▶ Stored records
----------------
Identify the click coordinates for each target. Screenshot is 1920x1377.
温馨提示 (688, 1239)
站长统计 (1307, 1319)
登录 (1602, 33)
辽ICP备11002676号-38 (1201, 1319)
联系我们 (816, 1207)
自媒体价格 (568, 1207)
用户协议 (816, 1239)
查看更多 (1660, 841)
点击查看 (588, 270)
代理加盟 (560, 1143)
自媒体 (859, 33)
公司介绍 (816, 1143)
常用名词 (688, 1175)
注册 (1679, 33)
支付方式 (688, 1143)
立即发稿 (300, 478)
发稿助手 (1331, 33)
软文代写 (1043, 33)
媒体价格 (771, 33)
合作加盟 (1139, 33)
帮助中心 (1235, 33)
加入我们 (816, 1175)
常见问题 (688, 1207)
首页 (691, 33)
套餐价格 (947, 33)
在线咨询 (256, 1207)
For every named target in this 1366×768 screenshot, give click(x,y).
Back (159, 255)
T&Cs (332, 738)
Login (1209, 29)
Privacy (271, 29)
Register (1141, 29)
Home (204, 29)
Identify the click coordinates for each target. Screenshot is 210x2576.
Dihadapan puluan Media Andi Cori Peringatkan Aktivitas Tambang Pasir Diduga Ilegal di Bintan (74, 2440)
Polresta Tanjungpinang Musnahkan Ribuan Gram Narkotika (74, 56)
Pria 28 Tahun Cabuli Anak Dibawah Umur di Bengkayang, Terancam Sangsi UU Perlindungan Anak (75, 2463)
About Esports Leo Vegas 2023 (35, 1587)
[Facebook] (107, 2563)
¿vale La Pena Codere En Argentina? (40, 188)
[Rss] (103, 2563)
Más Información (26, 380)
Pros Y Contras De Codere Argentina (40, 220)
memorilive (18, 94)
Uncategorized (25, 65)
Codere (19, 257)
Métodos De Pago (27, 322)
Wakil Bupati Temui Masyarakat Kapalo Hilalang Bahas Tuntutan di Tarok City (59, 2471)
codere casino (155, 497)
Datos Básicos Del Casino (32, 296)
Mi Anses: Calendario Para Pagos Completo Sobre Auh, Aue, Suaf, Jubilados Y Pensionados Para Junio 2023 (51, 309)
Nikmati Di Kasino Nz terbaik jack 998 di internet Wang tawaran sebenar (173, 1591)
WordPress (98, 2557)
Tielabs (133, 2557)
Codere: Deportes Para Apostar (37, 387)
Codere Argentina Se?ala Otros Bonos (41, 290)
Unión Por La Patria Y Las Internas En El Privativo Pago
----------------
▶ WORK ITEM
Filter the entries down to the lines with the word "each" in them, and copy those lines.

▶ RESPONSE
Identify the click coordinates for each target. Screenshot is 1920x1377.
Identify the click coordinates for each target. Screenshot is 210x2576.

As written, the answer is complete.